Last Sunday I was pumped and pooped. I finished my longest bike ride – 227km – as part of the The Ride to Conquer Cancer. I knew this was going to be a physical challenge, and it turned out to be a mental challenge that started before I even signed up for The Ride.
In April, my brother signed up for The Ride and invited me to join him. My first reaction was, “no way, I am not good at fundraising, I would have to buy a bike, I would have to train a lot.” But he had planted a seed that started to grow because I was looking for a new physical challenge, a goal for the summer’s physical activity. I said yes.
Scarcity-thinking was entrenched within me; I fussed about having enough time to train, I fussed about figuring out how fast we could go so we could finish in a respectable time, I fussed about the chunks of time when training would be impossible. My brother told me not to worry – we were going for a bike ride, not a race. How fast we finished didn’t matter.

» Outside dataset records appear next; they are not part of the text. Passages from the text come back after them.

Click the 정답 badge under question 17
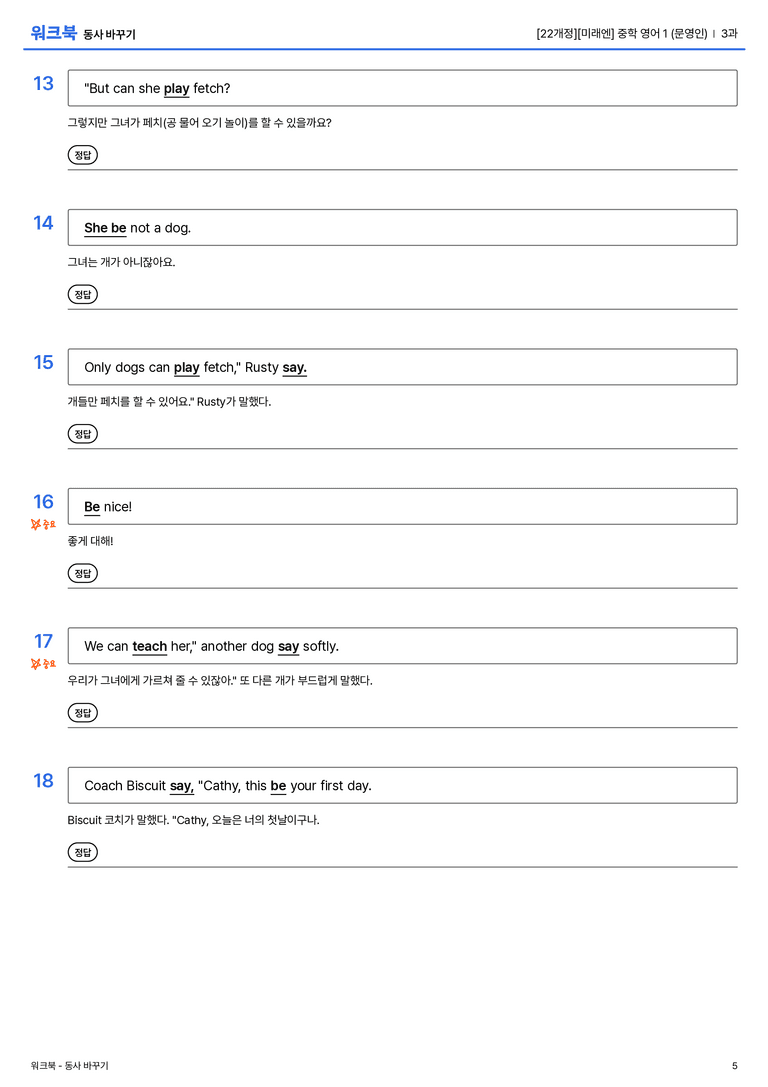The width and height of the screenshot is (768, 1087). [x=82, y=713]
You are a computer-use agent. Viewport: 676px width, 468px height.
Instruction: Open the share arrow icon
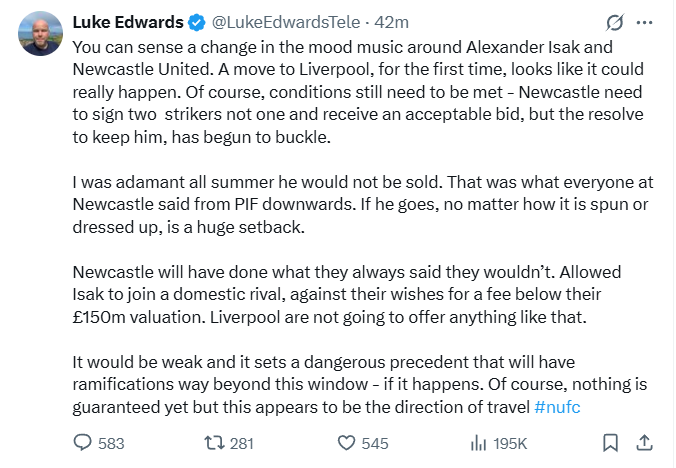point(644,443)
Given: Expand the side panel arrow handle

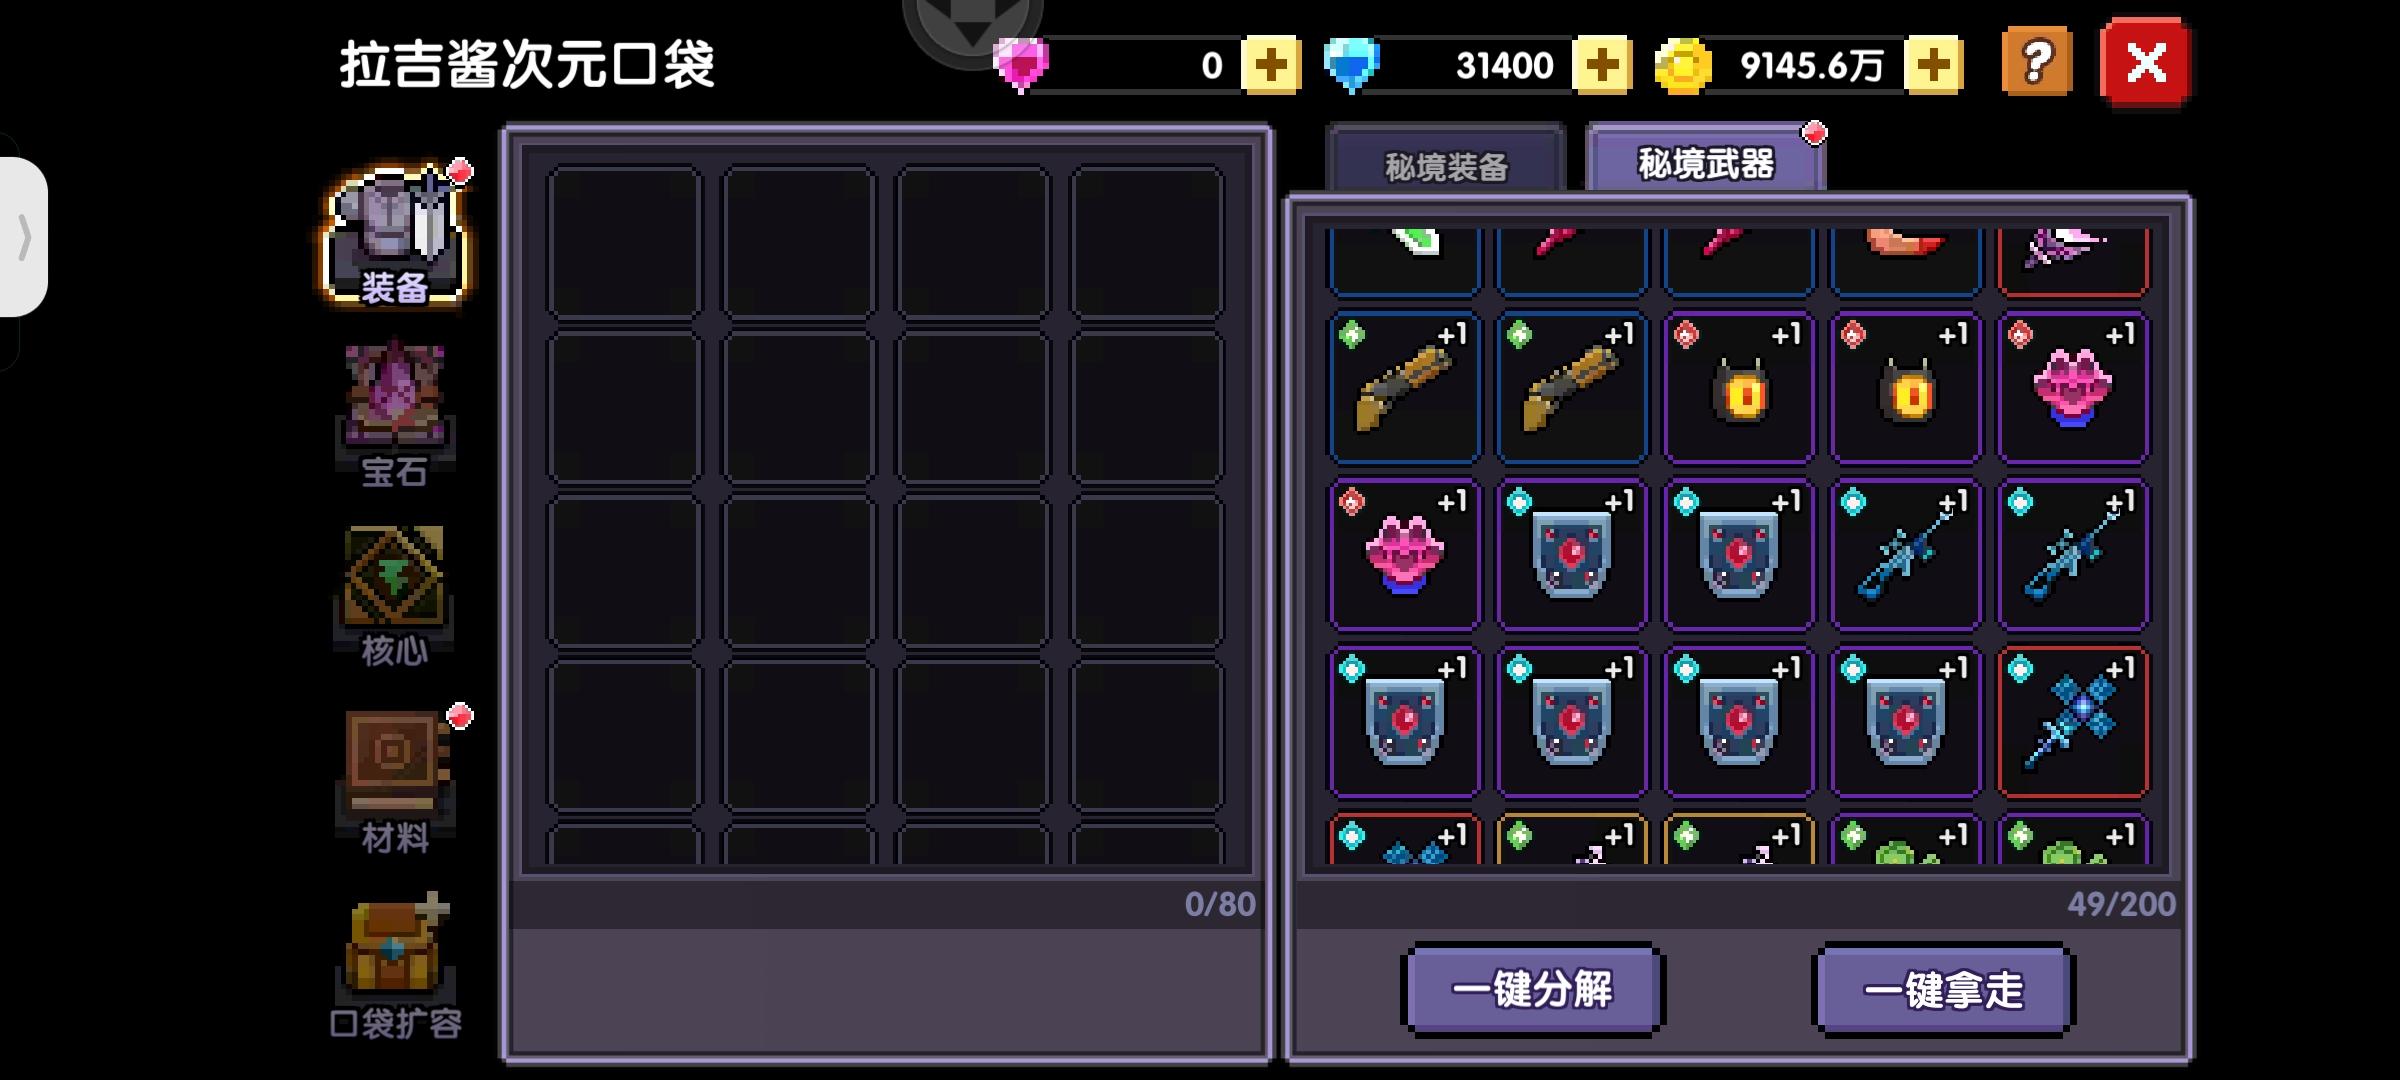Looking at the screenshot, I should point(23,237).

But deep inside, I wanted to race.
Then, as I took this exploration of scarcity and abundance with me on a wilderness quest this spring, I received the gift of discerning chronos and kairos time.

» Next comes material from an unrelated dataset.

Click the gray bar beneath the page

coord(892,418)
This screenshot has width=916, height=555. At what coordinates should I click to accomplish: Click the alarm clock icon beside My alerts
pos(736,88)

Chronos = time. The passage of time. The measurement of time. Related words: chronology, chronometer, chronic, anachronism, chronicle. Quantitative. A specific amount of time. An day. An hour. A minute. (Link to Wikipedia.)
Kairos = the right, or opportune moment in time. The supreme moment. Qualitative. A moment. A season. Crises that bring opportunity. The crucial time. (Link to Wikipedia.)
I learned I was choosing to race with time.
A race is in chronos time; how fast I finish matters. A ride is in kairos time; I move from moment to moment, taking in the experience, shifting and adjusting, learning. In race mode, where I place matters. How I compare to others matters. In ride mode, I notice my accomplishment. I notice the physical challenge of cycling 112km one day, then 115 the next, when the most ground I have covered in a day is 60km. I notice the hum of 1700 cyclists and volunteers who raised $7.9M for cancer research. I notice the fellow I followed for a while, with this note on his back:
I ride for my brother, Henrik. 54 years old.February 1950 to May 2014
This fellow just lost his brother.
I notice how wonderful it is to be healthy and ride with my healthy brother. I choose to notice what I have, not what I don’t have.